Could you set down the lines below, from the one containing "Screen dimensions: 514x263" through the final line, exactly as written?
*** Material provided Section Begins ***
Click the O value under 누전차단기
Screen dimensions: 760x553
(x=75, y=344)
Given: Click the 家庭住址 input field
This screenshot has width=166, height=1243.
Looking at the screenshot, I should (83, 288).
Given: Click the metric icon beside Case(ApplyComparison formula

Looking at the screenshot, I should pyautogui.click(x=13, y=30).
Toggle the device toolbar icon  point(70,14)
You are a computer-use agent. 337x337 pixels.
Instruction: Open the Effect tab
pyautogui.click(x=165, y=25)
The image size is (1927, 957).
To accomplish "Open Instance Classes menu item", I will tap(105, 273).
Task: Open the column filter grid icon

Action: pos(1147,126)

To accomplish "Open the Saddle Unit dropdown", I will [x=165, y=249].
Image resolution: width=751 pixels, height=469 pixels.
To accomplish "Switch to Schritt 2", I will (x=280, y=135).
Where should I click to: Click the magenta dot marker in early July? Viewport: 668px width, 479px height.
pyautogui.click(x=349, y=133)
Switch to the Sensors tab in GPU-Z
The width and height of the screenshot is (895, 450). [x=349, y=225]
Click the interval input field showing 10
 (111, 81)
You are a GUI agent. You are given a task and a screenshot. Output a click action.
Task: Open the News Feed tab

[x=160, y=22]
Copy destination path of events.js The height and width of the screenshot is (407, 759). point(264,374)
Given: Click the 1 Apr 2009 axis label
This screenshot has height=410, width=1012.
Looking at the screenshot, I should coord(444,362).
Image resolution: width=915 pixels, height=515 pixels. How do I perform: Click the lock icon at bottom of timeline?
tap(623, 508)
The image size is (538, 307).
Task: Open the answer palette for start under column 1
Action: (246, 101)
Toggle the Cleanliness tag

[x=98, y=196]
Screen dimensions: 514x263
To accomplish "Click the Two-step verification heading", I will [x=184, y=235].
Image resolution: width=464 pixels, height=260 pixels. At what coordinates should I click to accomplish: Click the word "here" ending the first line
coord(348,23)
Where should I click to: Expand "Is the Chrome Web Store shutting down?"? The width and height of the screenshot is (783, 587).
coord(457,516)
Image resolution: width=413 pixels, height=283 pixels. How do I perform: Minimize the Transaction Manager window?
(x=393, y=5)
*** Material provided Section Ends ***
→ **Task output**
Screen dimensions: 514x263
To accomplish "Click the Two-step verification heading", I will [x=184, y=235].
Image resolution: width=464 pixels, height=260 pixels. At what coordinates should I click to accomplish: Click the word "here" ending the first line
coord(348,23)
Where should I click to: Expand "Is the Chrome Web Store shutting down?"? The width and height of the screenshot is (783, 587).
coord(457,516)
Image resolution: width=413 pixels, height=283 pixels. How do I perform: Minimize the Transaction Manager window?
(x=393, y=5)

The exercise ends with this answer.